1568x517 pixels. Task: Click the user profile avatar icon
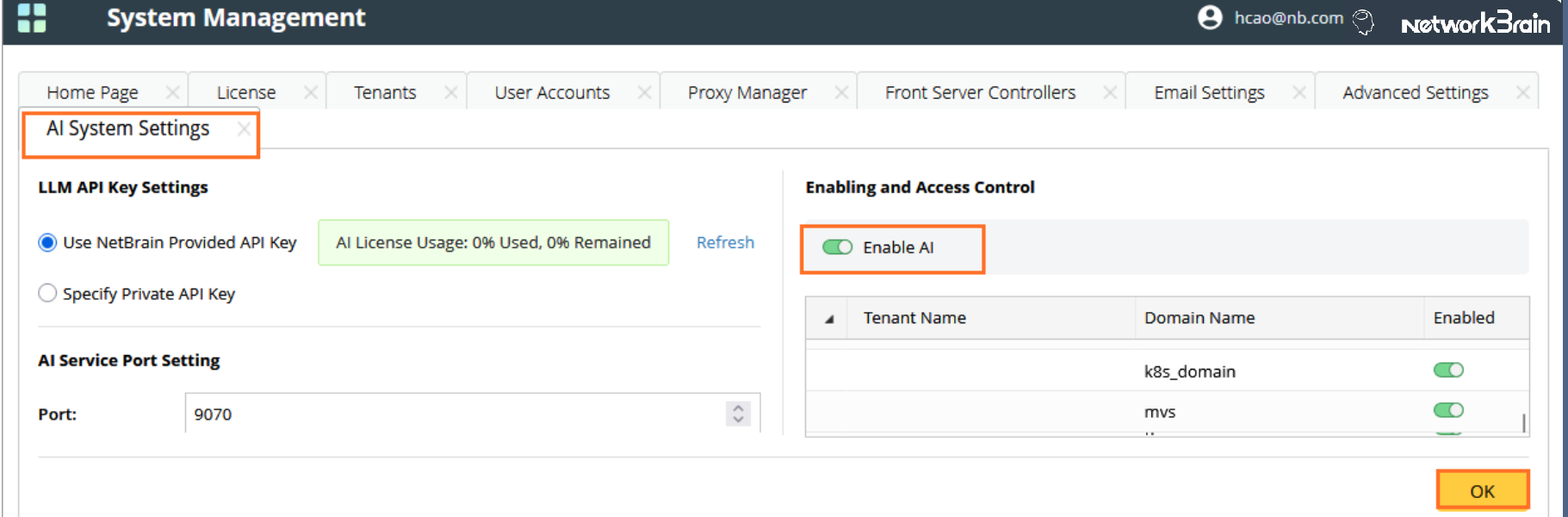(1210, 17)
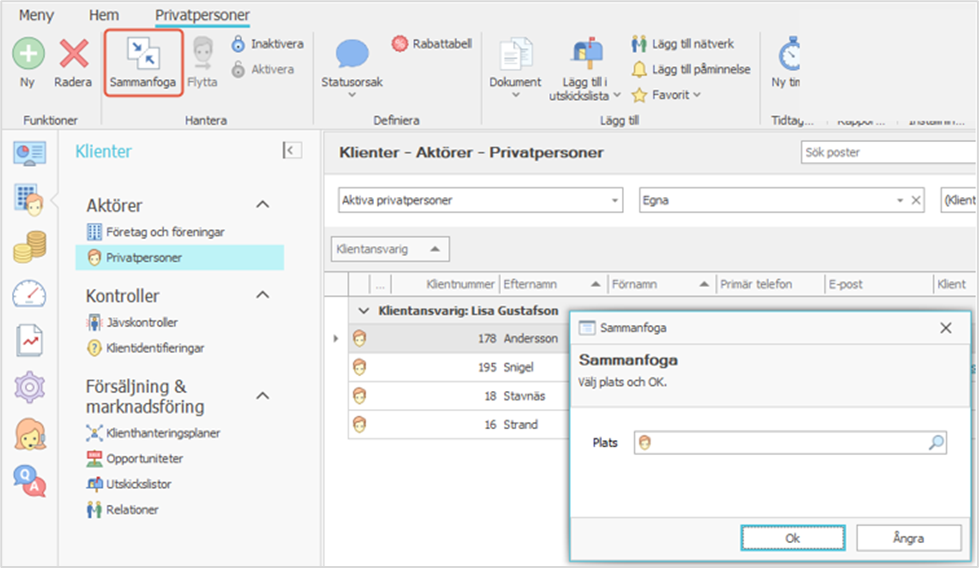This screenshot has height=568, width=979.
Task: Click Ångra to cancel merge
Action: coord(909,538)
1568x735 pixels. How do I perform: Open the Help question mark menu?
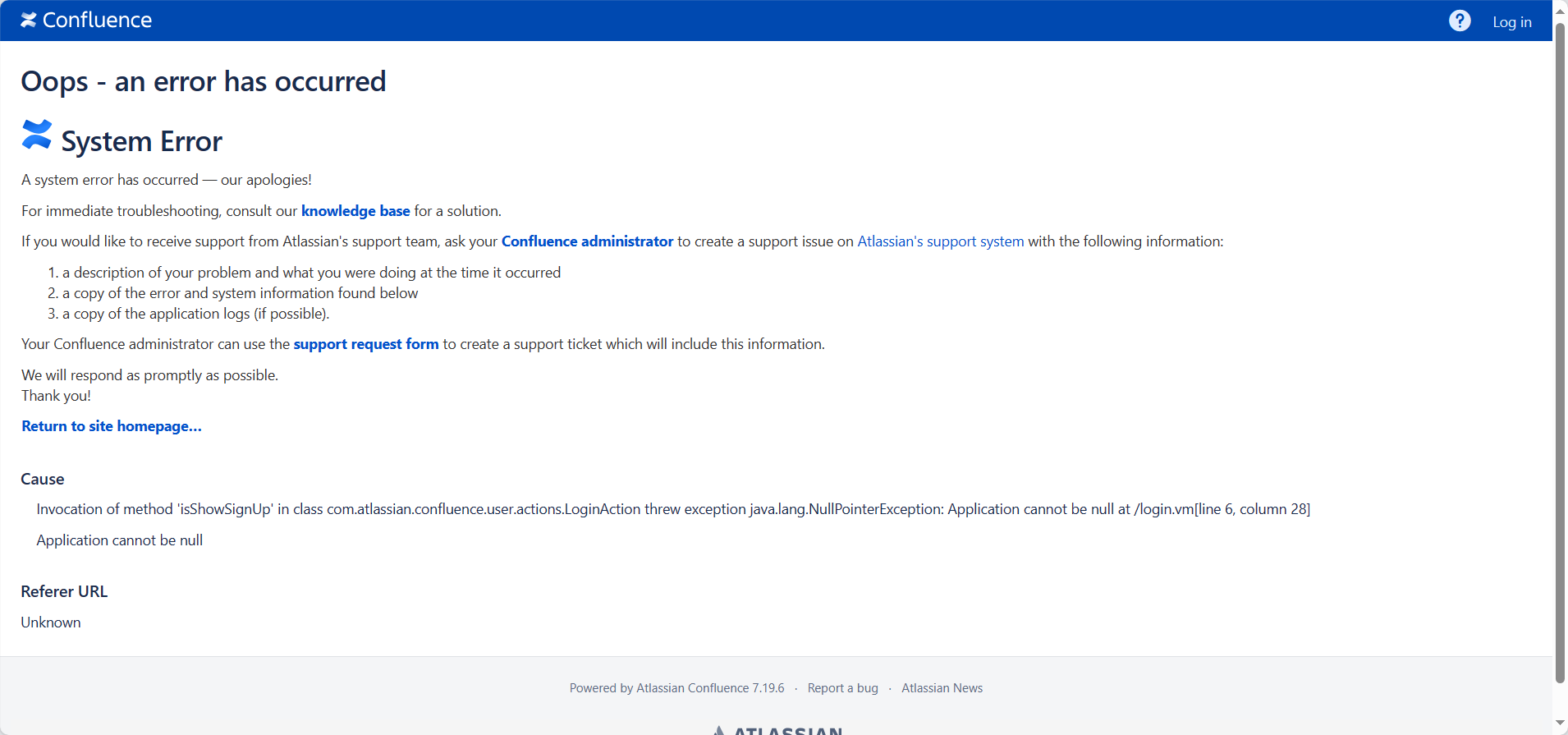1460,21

--

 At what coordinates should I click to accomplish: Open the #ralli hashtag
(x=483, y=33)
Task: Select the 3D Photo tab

--

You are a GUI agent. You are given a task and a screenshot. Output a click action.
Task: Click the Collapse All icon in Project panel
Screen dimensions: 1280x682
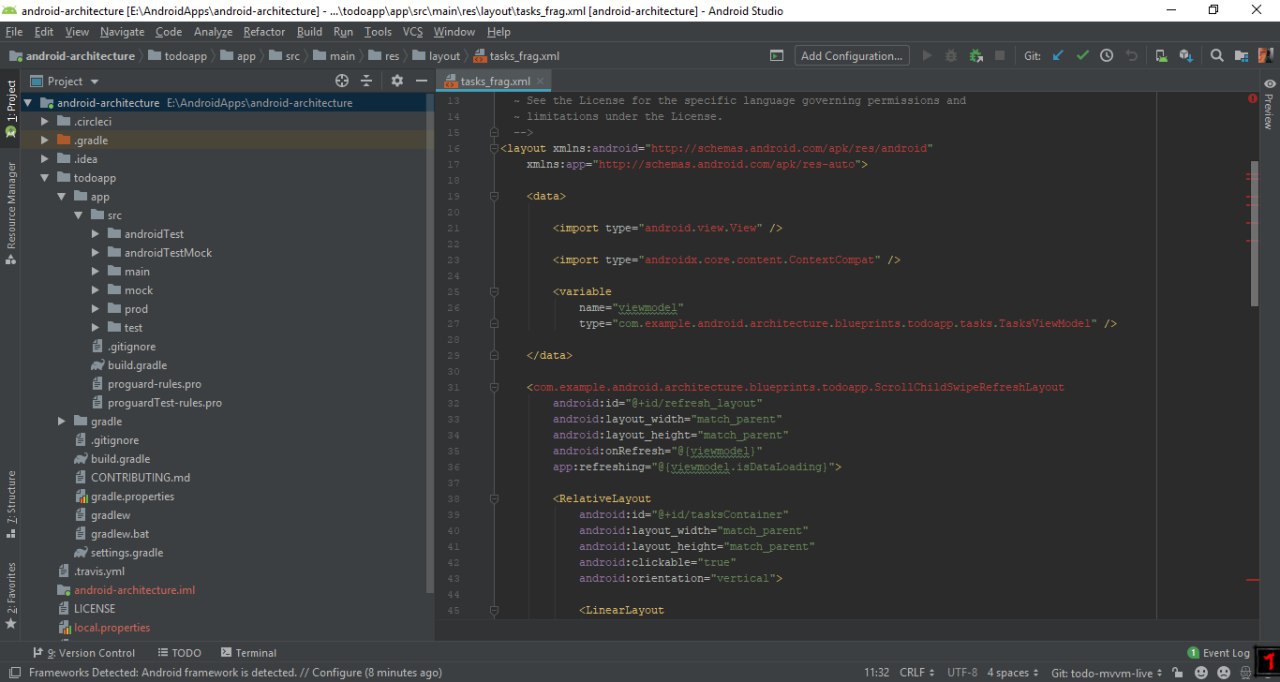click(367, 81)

What you will do
Looking at the data above, write out exactly the lines that start at the one containing "At what coordinates" and end at the one containing "Task: Select the 3D Photo tab"; include both and nothing beyond.

Final answer
 At what coordinates should I click to accomplish: Open the #ralli hashtag
(x=483, y=33)
Task: Select the 3D Photo tab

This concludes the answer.